Nat Terry

No. 41, 30
- Positions: Return specialist, defensive back

Personal information
- Born: July 20, 1956 (age 70) Tampa, Florida, U.S.
- Listed height: 5 ft 11 in (1.80 m)
- Listed weight: 167 lb (76 kg)

Career information
- High school: Robinson (Tampa)
- College: Florida State
- NFL draft: 1978: 11th round, 279th overall pick

Career history
- Pittsburgh Steelers (1978); Detroit Lions (1978);

Career NFL statistics
- Games played: 10
- Punt returns/ yards: 7/ 80
- Kick returns/ yards: 7/ 145
- Stats at Pro Football Reference

= Nat Terry =

American football player (born 1956)

Nathaniel Terry (born July 20, 1956) is an American former professional football player who was a defensive back and return specialist for one season in the National Football League (NFL) with the Pittsburgh Steelers and Detroit Lions. He played college football for the Florida State Seminoles.

==Early life==
Terry was born in Tampa, Florida, and attended Robinson High School then Florida State University in Tallahassee, Florida, where twice lettered in football.
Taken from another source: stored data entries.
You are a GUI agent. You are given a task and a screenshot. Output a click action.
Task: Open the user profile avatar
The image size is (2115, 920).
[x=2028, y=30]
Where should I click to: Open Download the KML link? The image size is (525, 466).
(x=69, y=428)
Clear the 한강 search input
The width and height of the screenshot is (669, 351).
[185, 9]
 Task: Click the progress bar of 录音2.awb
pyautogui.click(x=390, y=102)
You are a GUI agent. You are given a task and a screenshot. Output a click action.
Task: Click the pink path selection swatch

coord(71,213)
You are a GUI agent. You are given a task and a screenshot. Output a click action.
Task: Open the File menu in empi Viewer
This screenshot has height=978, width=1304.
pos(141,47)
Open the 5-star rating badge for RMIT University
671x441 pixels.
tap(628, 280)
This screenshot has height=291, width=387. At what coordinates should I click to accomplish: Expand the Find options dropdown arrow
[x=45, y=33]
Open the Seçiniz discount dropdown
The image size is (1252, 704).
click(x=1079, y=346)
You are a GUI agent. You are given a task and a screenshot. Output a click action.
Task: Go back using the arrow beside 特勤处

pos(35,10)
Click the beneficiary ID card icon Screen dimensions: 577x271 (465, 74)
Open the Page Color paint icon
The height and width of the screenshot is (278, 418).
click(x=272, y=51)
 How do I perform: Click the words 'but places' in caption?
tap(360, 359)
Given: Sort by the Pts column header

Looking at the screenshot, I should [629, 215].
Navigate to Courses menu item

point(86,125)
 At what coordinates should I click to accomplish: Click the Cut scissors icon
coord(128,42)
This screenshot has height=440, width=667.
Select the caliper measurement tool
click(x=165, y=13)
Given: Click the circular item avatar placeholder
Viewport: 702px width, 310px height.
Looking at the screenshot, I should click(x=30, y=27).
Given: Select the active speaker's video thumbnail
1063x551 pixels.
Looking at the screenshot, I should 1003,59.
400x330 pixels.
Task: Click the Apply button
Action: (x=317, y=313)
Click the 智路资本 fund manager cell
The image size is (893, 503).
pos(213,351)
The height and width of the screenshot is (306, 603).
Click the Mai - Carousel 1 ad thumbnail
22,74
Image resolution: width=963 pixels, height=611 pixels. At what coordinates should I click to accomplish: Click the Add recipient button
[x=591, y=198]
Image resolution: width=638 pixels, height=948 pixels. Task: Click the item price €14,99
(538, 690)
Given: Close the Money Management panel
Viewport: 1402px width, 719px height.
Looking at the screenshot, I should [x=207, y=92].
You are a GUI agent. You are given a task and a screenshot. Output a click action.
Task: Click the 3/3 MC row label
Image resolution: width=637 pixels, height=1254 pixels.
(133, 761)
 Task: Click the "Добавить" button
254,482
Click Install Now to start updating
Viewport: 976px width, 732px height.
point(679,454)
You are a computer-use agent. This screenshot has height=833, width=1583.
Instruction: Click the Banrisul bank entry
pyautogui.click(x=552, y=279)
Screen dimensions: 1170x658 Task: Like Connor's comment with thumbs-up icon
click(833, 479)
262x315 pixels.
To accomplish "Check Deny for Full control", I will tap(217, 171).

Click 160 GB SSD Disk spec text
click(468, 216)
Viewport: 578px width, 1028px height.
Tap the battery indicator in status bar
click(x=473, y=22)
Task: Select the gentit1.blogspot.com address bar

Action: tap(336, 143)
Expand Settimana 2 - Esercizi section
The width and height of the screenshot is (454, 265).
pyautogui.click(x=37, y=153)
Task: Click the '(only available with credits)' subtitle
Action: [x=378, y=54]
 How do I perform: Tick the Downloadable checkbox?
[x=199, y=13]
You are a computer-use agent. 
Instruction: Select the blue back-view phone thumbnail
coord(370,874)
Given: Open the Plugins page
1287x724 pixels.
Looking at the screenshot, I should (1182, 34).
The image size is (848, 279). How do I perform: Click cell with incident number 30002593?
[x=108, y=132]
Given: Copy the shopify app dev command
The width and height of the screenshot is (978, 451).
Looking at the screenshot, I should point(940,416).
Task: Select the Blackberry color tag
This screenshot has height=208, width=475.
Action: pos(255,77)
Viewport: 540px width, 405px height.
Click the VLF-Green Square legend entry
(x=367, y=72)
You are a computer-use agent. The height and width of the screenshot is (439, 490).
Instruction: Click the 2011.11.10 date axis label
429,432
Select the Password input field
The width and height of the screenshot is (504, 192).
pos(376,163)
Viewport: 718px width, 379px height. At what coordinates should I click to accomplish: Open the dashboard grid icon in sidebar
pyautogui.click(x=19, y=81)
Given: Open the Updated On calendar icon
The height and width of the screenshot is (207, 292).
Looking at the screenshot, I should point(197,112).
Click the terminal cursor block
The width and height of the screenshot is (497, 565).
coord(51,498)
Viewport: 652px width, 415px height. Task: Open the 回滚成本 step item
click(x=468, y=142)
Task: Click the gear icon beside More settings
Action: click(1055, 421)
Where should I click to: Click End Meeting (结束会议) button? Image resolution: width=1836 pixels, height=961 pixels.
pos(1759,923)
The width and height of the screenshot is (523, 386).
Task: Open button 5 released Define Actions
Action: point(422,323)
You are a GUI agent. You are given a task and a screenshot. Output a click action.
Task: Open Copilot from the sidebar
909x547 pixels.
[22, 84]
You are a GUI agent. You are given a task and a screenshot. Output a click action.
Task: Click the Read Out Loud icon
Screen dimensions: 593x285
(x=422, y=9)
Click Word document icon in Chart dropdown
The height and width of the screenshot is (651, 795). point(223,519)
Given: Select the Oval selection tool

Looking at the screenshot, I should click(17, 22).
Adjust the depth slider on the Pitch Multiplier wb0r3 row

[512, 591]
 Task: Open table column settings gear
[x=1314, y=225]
He was an honorable mention All-American selection in his senior season.

==Professional career==
Terry was selected in the eleventh round of the 1978 NFL draft by the Pittsburgh Steelers. Although he was considered undersized to play cornerback in the NFL he made up for it with his speed (he was timed at 4.4 seconds in the 40-yard dash). After making the Steelers' roster and playing the first six games of the season (primarily on special teams), he was cut to make room for another player.

The Detroit Lions claimed Terry off waivers the next day. On the opening kickoff of his fourth game with the Lions he suffered a chipped vertebrae in his neck and was placed on the injured reserve list, ending his season and eventually his playing career.